Maritime Activity Reports, Inc.

April 2, 2015

 The world's shipping lines risk bankruptcy and will have to shed assets in order to stay afloat. The outlook for the global container shipping industry remains challenging for the remainder of 2015, according to the new report from AlixPartners. 

 
'It is a very difficult industry to continue to make money in,' Albert Stein, a managing director of AlixPartners.
 
The global business-advisory firm predicts that operating improvements will continue to prove difficult to achieve amid flat or declining demand and many carriers are now looking to balance their books following an influx of “mega vessels.” 
 
According to the report, total debt for the world’s publicly-traded carriers declined 15% through the end of the third quarter of last year versus 2013, to $91 billion from $107 billion and capital expenditures for the period declined 14%, to $18 billion from $21 billion.
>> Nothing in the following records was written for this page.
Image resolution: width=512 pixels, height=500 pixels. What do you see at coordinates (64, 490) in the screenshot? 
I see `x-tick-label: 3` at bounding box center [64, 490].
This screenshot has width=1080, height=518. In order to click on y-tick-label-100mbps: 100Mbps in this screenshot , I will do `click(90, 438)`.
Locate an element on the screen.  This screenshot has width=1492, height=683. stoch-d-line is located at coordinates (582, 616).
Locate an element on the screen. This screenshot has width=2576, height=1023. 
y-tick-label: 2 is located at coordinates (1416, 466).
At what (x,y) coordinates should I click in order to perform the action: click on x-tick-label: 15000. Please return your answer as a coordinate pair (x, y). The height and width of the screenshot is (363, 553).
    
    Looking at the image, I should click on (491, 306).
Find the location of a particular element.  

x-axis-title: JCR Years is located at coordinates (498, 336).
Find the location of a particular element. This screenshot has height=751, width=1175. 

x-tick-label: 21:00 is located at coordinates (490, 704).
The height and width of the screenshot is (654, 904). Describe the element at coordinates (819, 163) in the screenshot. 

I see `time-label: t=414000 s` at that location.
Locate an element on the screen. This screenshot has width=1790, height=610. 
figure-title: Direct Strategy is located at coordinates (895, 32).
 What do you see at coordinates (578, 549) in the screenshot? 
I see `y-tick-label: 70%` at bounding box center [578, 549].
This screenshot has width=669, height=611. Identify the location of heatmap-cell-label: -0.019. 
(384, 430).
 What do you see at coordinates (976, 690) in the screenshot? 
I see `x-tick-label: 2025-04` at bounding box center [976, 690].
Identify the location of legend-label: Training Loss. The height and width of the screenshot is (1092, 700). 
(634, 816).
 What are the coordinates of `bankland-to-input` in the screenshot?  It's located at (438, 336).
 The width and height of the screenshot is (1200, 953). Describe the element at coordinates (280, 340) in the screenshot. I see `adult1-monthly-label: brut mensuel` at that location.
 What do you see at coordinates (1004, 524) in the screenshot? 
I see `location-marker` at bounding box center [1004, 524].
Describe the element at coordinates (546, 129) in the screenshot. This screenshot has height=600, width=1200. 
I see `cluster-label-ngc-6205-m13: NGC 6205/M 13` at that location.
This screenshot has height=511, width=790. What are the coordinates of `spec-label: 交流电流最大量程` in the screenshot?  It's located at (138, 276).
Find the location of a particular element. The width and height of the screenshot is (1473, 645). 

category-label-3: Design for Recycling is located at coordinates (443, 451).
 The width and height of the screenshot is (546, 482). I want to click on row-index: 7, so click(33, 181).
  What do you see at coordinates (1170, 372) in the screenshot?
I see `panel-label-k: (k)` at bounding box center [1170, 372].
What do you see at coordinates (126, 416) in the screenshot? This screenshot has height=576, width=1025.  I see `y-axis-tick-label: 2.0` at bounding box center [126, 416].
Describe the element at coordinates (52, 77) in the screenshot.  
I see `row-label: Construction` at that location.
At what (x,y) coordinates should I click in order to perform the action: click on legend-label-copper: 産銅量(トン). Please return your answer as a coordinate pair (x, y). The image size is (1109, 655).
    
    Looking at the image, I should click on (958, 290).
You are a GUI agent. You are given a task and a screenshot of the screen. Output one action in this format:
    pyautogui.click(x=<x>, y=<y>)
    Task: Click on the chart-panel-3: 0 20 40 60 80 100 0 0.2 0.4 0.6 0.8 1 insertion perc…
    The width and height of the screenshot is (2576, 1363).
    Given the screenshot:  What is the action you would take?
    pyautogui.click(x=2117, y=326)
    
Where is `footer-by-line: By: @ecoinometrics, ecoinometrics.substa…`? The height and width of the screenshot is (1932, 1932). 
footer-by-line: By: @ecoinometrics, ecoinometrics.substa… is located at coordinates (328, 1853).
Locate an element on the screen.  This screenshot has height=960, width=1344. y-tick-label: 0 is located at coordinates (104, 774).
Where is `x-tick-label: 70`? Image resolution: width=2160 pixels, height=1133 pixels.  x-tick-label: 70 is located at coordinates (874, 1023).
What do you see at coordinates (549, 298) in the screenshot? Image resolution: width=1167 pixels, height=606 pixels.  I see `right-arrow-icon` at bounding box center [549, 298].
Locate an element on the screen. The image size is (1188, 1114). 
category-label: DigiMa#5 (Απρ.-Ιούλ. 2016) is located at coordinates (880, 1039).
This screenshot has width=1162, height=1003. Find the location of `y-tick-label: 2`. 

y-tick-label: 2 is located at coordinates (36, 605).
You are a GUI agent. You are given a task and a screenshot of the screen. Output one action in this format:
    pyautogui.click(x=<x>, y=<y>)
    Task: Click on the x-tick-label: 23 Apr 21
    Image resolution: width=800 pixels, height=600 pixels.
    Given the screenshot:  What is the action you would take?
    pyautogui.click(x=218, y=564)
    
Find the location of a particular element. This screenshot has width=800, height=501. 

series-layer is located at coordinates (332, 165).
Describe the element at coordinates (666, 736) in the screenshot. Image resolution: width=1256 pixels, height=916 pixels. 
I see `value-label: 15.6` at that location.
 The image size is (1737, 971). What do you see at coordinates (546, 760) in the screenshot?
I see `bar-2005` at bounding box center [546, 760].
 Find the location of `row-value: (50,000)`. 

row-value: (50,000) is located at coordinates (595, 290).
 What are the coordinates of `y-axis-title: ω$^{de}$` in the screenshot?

By the same token, the study reveals that industry operating expenses declined by 4%, or $7.6 billion, for the period.  
 
Around 6,000 liner ships, some as much as 1,300 feet long, currently sail around the world, carrying multiple warehouses-worth of goods, often using so-called twenty-foot equivalent units—or "containers" that allow ease of movement between ships, trucks and trains.
 
The industry has struggled for years, grappling with the cost of investing in fleets at a time when the Baltic Dry Index, which measures the price of moving raw materials by sea, knocking around all-time lows.
 
The report notes that Capex investments for larger, long-term projects also declined to $18 billion in 2014, from $21 billion in 2013 and $25 billion in 2012. As a result carriers appear to be focusing on their core business and also improving working capital management.